2025/05/12
防災・危機管理ニュース
【シドニー時事】オーストラリア南東部のビクトリア州当局は3~4月に、山火事で生存が難しくなった野生のコアラ約1100匹をヘリコプターから射殺した。不要な苦痛を和らげるための「安楽死」だと主張している。これに対し、動物保護団体などは「残酷な手法」と批判し、適切だったかどうか調査を求めている。
同州のブジビム国立公園では3月上旬に山火事が起き、約2200ヘクタールが焼失。被災域の多くのコアラがやけどを負ったり、餌のユーカリ不足で飢えたりした。州当局は「生存の可能性は低く、苦痛を和らげる安楽死が必要だ」と判断し、4月下旬まで射殺を続けた。ヘリの使用は「山が険しく、徒歩移動が難しかったため」と説明している。
一方、複数の動物保護団体は「残忍な方法で、決定過程が不透明」として第三者委員会による調査を要求。これに名を連ねた団体「動物のための人道世界」は「射殺の規模や正当性に深刻な懸念がある」と指摘する。
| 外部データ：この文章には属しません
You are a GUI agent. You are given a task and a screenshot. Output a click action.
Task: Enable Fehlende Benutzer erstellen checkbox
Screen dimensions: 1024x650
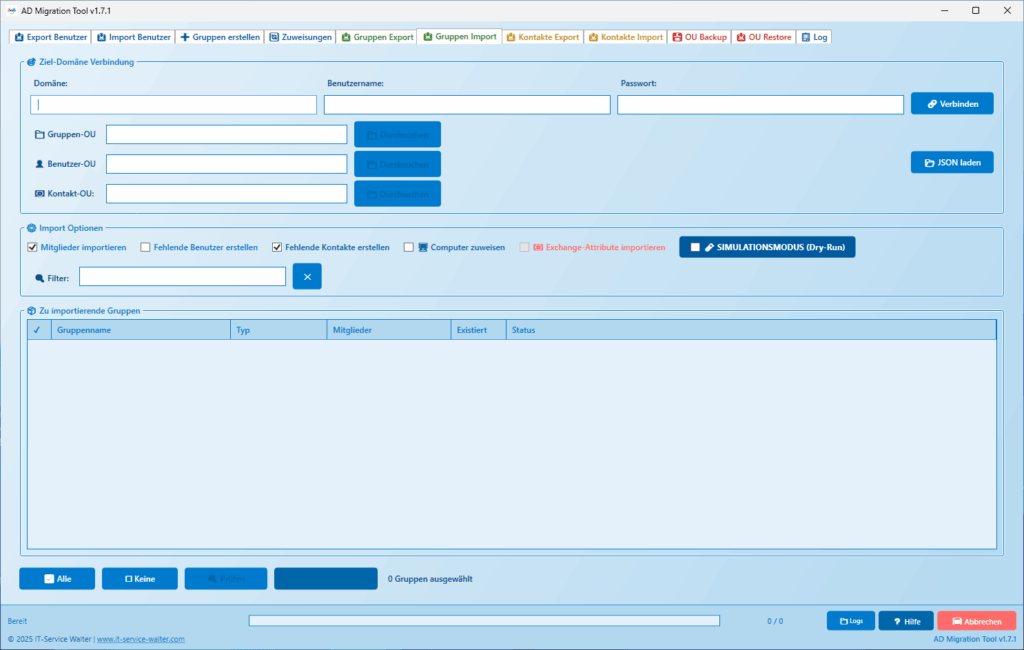click(x=146, y=247)
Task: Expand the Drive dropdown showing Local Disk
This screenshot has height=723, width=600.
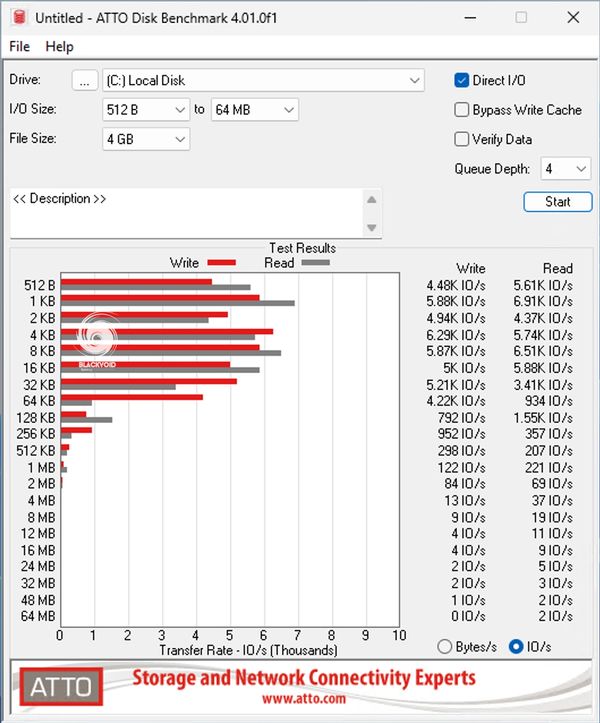Action: pyautogui.click(x=415, y=81)
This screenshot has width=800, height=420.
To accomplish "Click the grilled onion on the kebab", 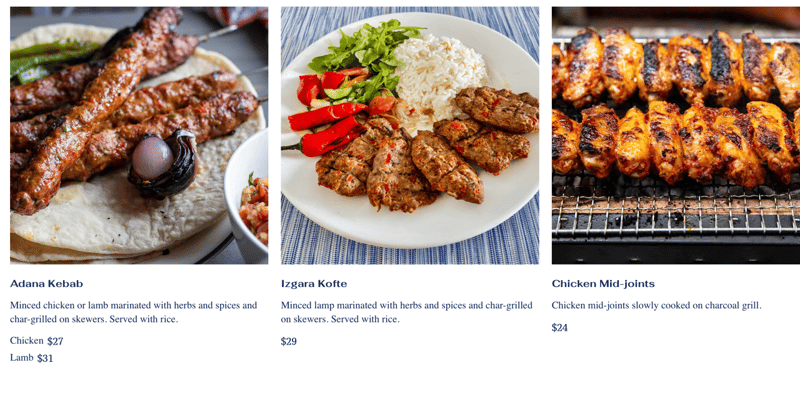I will click(162, 162).
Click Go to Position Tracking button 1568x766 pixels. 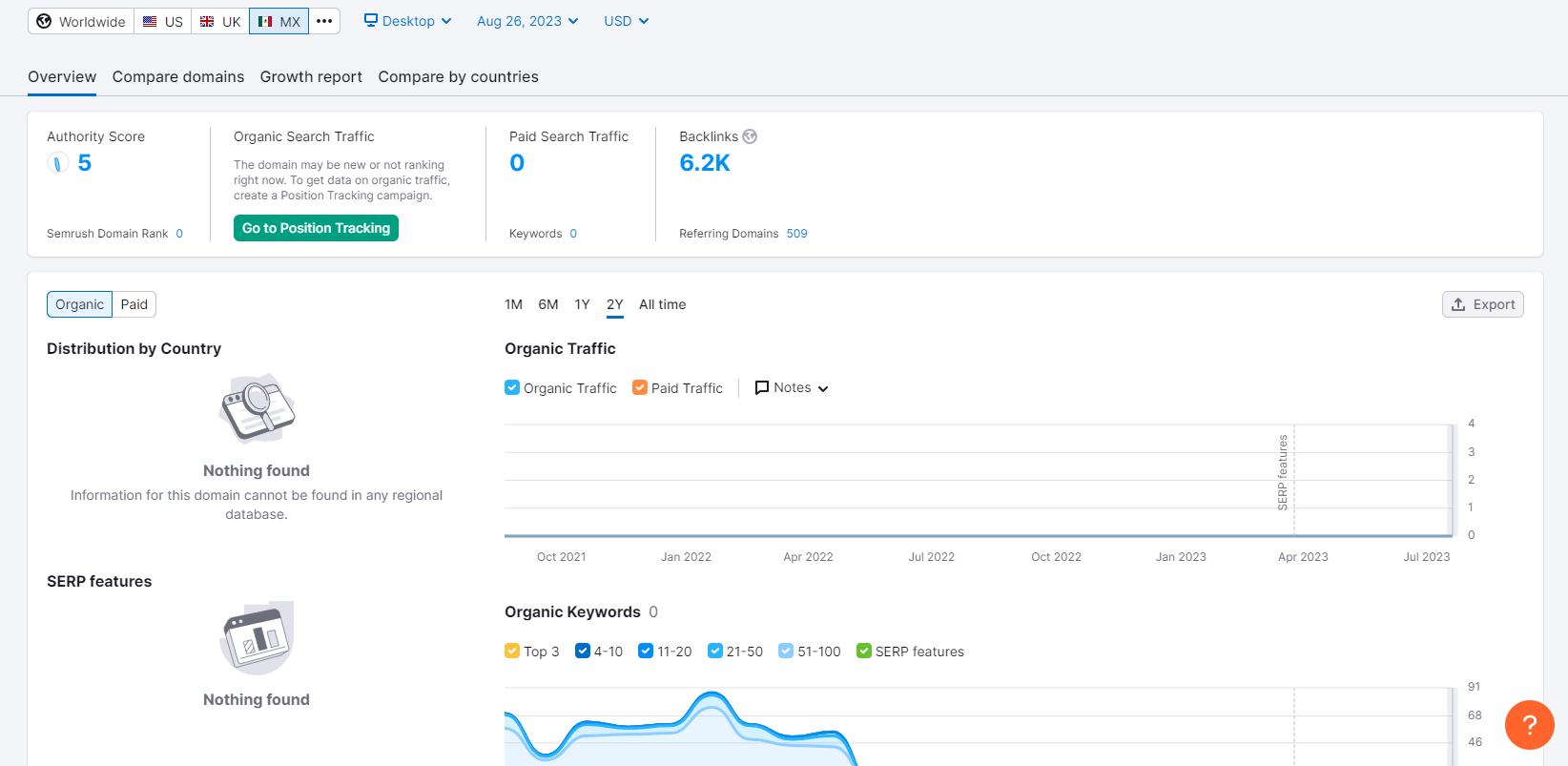[x=316, y=228]
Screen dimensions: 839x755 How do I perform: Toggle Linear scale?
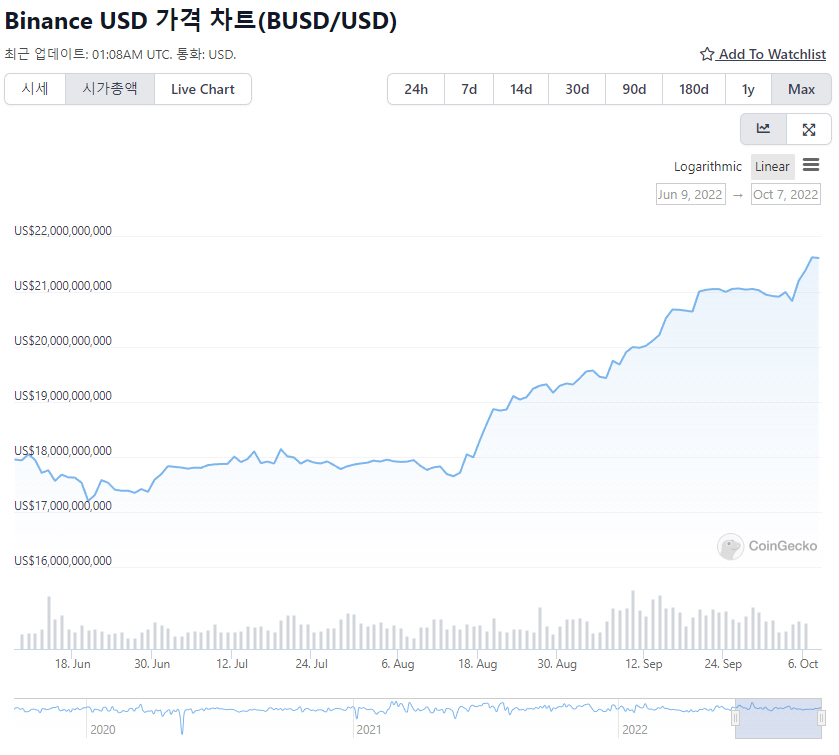point(772,167)
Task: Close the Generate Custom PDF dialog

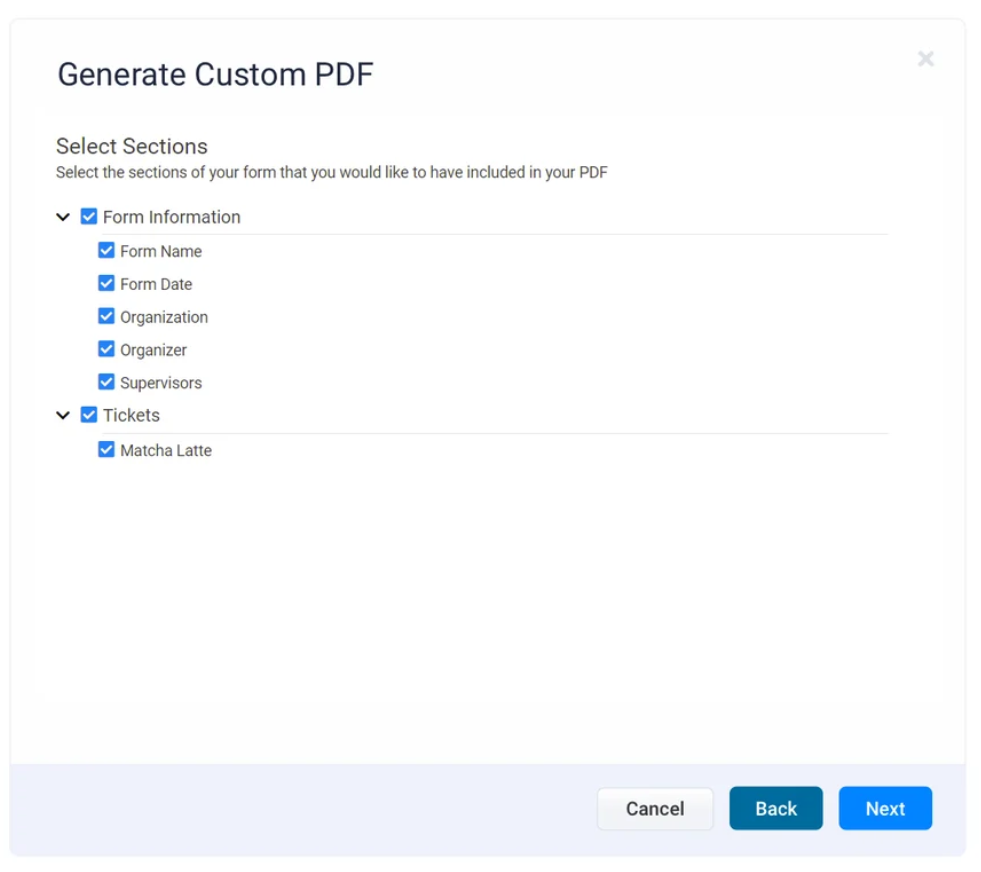Action: 926,59
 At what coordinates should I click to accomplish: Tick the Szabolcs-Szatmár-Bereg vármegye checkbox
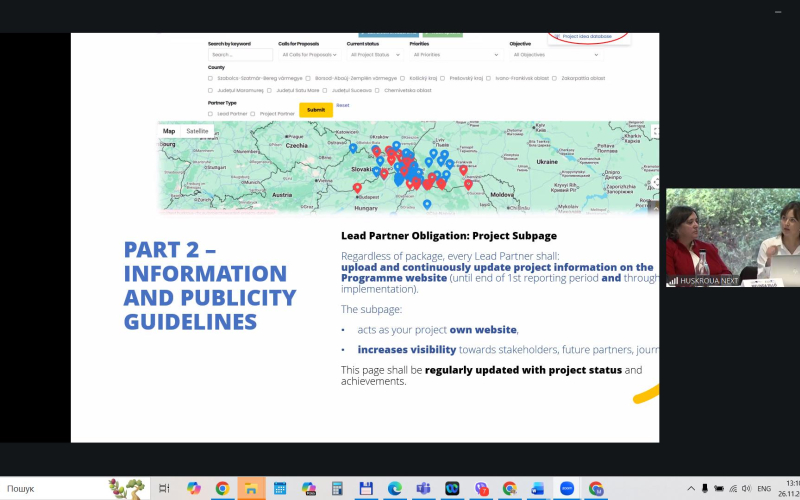(x=211, y=78)
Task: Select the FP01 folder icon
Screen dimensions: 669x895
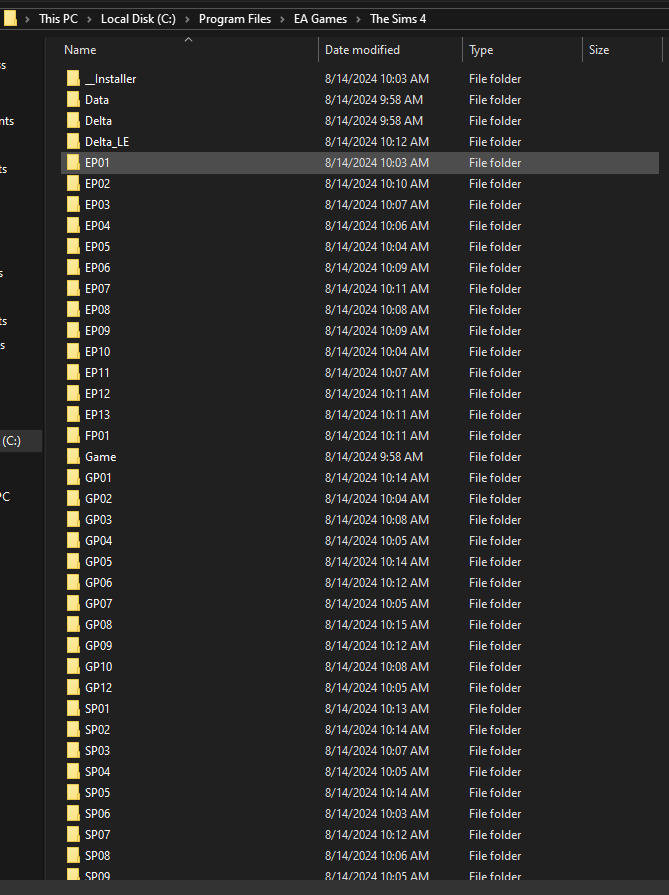Action: tap(73, 436)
また、動物保護活動家のクレア・スミス氏は民放9ニュースで「ヘリからコアラの状態を正確に見極められるのか」と疑問を呈し、「二度と繰り返してはならない」と訴えた。
同州当局によると、州内のコアラ生息数は約46万匹と推定されている。同州では絶滅危惧種に指定されていないが、この数十年間に森林伐採が進み、生育環境が厳しくなったと専門家らは指摘している。